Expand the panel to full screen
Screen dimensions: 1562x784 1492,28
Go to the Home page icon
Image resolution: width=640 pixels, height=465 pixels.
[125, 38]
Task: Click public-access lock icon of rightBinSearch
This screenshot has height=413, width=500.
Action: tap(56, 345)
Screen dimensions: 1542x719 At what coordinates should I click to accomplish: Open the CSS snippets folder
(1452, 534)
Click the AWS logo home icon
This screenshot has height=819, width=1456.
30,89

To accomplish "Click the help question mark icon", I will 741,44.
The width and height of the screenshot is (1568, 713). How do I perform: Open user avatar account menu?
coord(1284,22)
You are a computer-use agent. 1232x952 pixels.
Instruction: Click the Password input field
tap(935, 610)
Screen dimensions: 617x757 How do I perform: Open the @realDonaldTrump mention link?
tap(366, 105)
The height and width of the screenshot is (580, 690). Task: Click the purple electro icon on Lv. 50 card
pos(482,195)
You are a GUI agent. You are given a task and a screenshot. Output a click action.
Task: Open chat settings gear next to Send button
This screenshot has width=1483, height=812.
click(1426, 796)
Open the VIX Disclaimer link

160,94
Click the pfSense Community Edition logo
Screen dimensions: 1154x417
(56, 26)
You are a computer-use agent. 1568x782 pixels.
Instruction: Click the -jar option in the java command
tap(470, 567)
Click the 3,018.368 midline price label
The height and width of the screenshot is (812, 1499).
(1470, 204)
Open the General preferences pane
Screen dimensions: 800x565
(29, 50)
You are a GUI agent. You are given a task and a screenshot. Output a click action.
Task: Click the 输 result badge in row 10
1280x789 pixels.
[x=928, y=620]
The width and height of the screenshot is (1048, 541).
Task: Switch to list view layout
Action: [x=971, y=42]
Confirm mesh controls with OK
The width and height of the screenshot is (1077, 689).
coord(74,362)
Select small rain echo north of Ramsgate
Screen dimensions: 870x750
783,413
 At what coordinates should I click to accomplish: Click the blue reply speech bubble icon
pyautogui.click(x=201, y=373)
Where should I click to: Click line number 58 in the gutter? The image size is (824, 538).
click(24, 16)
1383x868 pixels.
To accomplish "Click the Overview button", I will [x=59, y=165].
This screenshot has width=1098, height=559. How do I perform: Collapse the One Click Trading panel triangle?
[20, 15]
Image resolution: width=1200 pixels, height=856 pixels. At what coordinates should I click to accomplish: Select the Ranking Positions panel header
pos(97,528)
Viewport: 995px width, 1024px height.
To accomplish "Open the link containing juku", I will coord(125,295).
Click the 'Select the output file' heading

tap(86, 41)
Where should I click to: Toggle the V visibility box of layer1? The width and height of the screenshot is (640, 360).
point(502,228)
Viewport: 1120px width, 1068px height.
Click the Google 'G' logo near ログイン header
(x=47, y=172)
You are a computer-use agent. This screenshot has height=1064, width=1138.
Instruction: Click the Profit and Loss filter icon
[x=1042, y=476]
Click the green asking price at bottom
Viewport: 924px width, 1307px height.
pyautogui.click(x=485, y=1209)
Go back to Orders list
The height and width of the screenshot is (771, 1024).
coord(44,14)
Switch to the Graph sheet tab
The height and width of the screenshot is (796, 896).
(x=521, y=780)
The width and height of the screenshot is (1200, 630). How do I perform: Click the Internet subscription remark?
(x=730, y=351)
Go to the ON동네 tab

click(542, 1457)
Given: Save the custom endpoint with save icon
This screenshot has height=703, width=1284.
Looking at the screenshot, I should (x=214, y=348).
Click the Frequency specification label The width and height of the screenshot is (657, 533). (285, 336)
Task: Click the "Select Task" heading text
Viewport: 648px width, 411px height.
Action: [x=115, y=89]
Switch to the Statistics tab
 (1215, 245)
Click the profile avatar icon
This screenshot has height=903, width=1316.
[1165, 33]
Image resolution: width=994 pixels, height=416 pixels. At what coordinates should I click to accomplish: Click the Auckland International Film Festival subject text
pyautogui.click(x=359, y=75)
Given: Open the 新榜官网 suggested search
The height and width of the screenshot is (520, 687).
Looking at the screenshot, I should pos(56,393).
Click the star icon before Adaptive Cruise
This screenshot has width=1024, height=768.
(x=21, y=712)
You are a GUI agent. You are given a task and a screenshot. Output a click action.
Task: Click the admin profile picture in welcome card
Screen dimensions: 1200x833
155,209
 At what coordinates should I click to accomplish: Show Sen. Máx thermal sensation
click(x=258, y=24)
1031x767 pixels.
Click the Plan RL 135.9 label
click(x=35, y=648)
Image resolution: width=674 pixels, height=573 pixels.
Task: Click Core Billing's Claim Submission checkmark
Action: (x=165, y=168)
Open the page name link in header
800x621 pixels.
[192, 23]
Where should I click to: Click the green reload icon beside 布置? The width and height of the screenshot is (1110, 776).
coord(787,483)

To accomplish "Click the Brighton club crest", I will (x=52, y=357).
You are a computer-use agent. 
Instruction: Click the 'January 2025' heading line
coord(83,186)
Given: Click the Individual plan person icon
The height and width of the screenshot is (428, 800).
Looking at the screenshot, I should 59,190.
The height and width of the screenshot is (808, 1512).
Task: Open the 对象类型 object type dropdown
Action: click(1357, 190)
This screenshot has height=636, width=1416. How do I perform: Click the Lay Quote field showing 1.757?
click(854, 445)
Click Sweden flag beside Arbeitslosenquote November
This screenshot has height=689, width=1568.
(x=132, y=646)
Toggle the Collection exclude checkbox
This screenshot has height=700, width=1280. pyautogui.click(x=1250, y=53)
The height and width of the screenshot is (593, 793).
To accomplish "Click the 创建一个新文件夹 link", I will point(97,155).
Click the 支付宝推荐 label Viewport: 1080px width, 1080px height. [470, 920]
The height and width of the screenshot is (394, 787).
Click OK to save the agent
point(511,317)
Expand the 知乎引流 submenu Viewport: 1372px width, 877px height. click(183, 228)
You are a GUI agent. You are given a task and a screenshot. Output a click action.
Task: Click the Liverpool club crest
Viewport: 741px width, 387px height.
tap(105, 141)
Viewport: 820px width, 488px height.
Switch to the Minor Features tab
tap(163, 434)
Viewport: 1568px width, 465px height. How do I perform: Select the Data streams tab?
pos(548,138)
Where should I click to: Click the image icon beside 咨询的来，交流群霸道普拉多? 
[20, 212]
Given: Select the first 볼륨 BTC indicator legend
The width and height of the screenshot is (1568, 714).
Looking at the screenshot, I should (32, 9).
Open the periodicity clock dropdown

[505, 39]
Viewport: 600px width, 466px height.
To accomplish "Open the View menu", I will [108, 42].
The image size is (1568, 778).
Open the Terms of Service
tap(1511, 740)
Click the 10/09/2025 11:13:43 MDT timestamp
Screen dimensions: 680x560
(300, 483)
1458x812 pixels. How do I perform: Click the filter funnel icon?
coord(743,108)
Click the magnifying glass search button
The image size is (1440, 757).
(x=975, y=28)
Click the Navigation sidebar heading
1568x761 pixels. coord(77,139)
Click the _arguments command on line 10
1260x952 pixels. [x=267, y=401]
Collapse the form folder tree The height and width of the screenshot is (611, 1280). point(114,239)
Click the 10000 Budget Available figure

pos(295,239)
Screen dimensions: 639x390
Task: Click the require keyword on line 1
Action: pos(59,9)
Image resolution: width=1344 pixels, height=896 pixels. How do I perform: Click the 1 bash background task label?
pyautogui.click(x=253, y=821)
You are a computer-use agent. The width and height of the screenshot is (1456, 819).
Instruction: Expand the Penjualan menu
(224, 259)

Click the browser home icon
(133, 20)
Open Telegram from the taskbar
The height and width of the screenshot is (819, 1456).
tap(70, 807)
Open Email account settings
----
• _STATED GOAL_
Please update all the records above by replacing "computer-use agent" with "desktop automation agent" and leaving everything else unchanged.

• _ANSWER IN FULL_
Expand the panel to full screen
Screen dimensions: 1562x784 1492,28
Go to the Home page icon
Image resolution: width=640 pixels, height=465 pixels.
[125, 38]
Task: Click public-access lock icon of rightBinSearch
This screenshot has height=413, width=500.
Action: tap(56, 345)
Screen dimensions: 1542x719 At what coordinates should I click to accomplish: Open the CSS snippets folder
(1452, 534)
Click the AWS logo home icon
This screenshot has height=819, width=1456.
30,89

To accomplish "Click the help question mark icon", I will 741,44.
The width and height of the screenshot is (1568, 713). How do I perform: Open user avatar account menu?
coord(1284,22)
You are a desktop automation agent. 1232x952 pixels.
Instruction: Click the Password input field
tap(935, 610)
Screen dimensions: 617x757 How do I perform: Open the @realDonaldTrump mention link?
tap(366, 105)
The height and width of the screenshot is (580, 690). Task: Click the purple electro icon on Lv. 50 card
pos(482,195)
You are a GUI agent. You are given a task and a screenshot. Output a click action.
Task: Open chat settings gear next to Send button
This screenshot has width=1483, height=812.
click(1426, 796)
Open the VIX Disclaimer link

160,94
Click the pfSense Community Edition logo
Screen dimensions: 1154x417
(56, 26)
You are a desktop automation agent. 1568x782 pixels.
Instruction: Click the -jar option in the java command
tap(470, 567)
Click the 3,018.368 midline price label
The height and width of the screenshot is (812, 1499).
(1470, 204)
Open the General preferences pane
Screen dimensions: 800x565
(29, 50)
You are a GUI agent. You are given a task and a screenshot. Output a click action.
Task: Click the 输 result badge in row 10
1280x789 pixels.
[x=928, y=620]
The width and height of the screenshot is (1048, 541).
Task: Switch to list view layout
Action: [x=971, y=42]
Confirm mesh controls with OK
The width and height of the screenshot is (1077, 689).
coord(74,362)
Select small rain echo north of Ramsgate
Screen dimensions: 870x750
783,413
 At what coordinates should I click to accomplish: Click the blue reply speech bubble icon
pyautogui.click(x=201, y=373)
Where should I click to: Click line number 58 in the gutter? The image size is (824, 538).
click(24, 16)
1383x868 pixels.
To accomplish "Click the Overview button", I will [x=59, y=165].
This screenshot has width=1098, height=559. How do I perform: Collapse the One Click Trading panel triangle?
[20, 15]
Image resolution: width=1200 pixels, height=856 pixels. At what coordinates should I click to accomplish: Select the Ranking Positions panel header
pos(97,528)
Viewport: 995px width, 1024px height.
To accomplish "Open the link containing juku", I will coord(125,295).
Click the 'Select the output file' heading

tap(86, 41)
Where should I click to: Toggle the V visibility box of layer1? The width and height of the screenshot is (640, 360).
point(502,228)
Viewport: 1120px width, 1068px height.
Click the Google 'G' logo near ログイン header
(x=47, y=172)
You are a desktop automation agent. This screenshot has height=1064, width=1138.
Instruction: Click the Profit and Loss filter icon
[x=1042, y=476]
Click the green asking price at bottom
Viewport: 924px width, 1307px height.
pyautogui.click(x=485, y=1209)
Go back to Orders list
The height and width of the screenshot is (771, 1024).
coord(44,14)
Switch to the Graph sheet tab
The height and width of the screenshot is (796, 896).
(x=521, y=780)
The width and height of the screenshot is (1200, 630). How do I perform: Click the Internet subscription remark?
(x=730, y=351)
Go to the ON동네 tab

click(542, 1457)
Given: Save the custom endpoint with save icon
This screenshot has height=703, width=1284.
Looking at the screenshot, I should (x=214, y=348).
Click the Frequency specification label The width and height of the screenshot is (657, 533). (285, 336)
Task: Click the "Select Task" heading text
Viewport: 648px width, 411px height.
Action: [x=115, y=89]
Switch to the Statistics tab
 (1215, 245)
Click the profile avatar icon
This screenshot has height=903, width=1316.
[1165, 33]
Image resolution: width=994 pixels, height=416 pixels. At what coordinates should I click to accomplish: Click the Auckland International Film Festival subject text
pyautogui.click(x=359, y=75)
Given: Open the 新榜官网 suggested search
The height and width of the screenshot is (520, 687).
Looking at the screenshot, I should pos(56,393).
Click the star icon before Adaptive Cruise
This screenshot has width=1024, height=768.
(x=21, y=712)
You are a GUI agent. You are given a task and a screenshot. Output a click action.
Task: Click the admin profile picture in welcome card
Screen dimensions: 1200x833
155,209
 At what coordinates should I click to accomplish: Show Sen. Máx thermal sensation
click(x=258, y=24)
1031x767 pixels.
Click the Plan RL 135.9 label
click(x=35, y=648)
Image resolution: width=674 pixels, height=573 pixels.
Task: Click Core Billing's Claim Submission checkmark
Action: (x=165, y=168)
Open the page name link in header
800x621 pixels.
[192, 23]
Where should I click to: Click the green reload icon beside 布置? The width and height of the screenshot is (1110, 776).
coord(787,483)

To accomplish "Click the Brighton club crest", I will (x=52, y=357).
You are a desktop automation agent. 
Instruction: Click the 'January 2025' heading line
coord(83,186)
Given: Click the Individual plan person icon
The height and width of the screenshot is (428, 800).
Looking at the screenshot, I should 59,190.
The height and width of the screenshot is (808, 1512).
Task: Open the 对象类型 object type dropdown
Action: click(1357, 190)
This screenshot has height=636, width=1416. How do I perform: Click the Lay Quote field showing 1.757?
click(854, 445)
Click Sweden flag beside Arbeitslosenquote November
This screenshot has height=689, width=1568.
(x=132, y=646)
Toggle the Collection exclude checkbox
This screenshot has height=700, width=1280. pyautogui.click(x=1250, y=53)
The height and width of the screenshot is (593, 793).
To accomplish "Click the 创建一个新文件夹 link", I will point(97,155).
Click the 支付宝推荐 label Viewport: 1080px width, 1080px height. [470, 920]
The height and width of the screenshot is (394, 787).
Click OK to save the agent
point(511,317)
Expand the 知乎引流 submenu Viewport: 1372px width, 877px height. click(183, 228)
You are a GUI agent. You are given a task and a screenshot. Output a click action.
Task: Click the Liverpool club crest
Viewport: 741px width, 387px height.
tap(105, 141)
Viewport: 820px width, 488px height.
Switch to the Minor Features tab
tap(163, 434)
Viewport: 1568px width, 465px height. How do I perform: Select the Data streams tab?
pos(548,138)
Where should I click to: Click the image icon beside 咨询的来，交流群霸道普拉多? 
[20, 212]
Given: Select the first 볼륨 BTC indicator legend
The width and height of the screenshot is (1568, 714).
Looking at the screenshot, I should (32, 9).
Open the periodicity clock dropdown

[505, 39]
Viewport: 600px width, 466px height.
To accomplish "Open the View menu", I will [108, 42].
The image size is (1568, 778).
Open the Terms of Service
tap(1511, 740)
Click the 10/09/2025 11:13:43 MDT timestamp
Screen dimensions: 680x560
(300, 483)
1458x812 pixels. How do I perform: Click the filter funnel icon?
coord(743,108)
Click the magnifying glass search button
The image size is (1440, 757).
(x=975, y=28)
Click the Navigation sidebar heading
1568x761 pixels. coord(77,139)
Click the _arguments command on line 10
1260x952 pixels. [x=267, y=401]
Collapse the form folder tree The height and width of the screenshot is (611, 1280). point(114,239)
Click the 10000 Budget Available figure

pos(295,239)
Screen dimensions: 639x390
Task: Click the require keyword on line 1
Action: pos(59,9)
Image resolution: width=1344 pixels, height=896 pixels. How do I perform: Click the 1 bash background task label?
pyautogui.click(x=253, y=821)
You are a desktop automation agent. The width and height of the screenshot is (1456, 819).
Instruction: Expand the Penjualan menu
(224, 259)

Click the browser home icon
(133, 20)
Open Telegram from the taskbar
The height and width of the screenshot is (819, 1456).
tap(70, 807)
Open Email account settings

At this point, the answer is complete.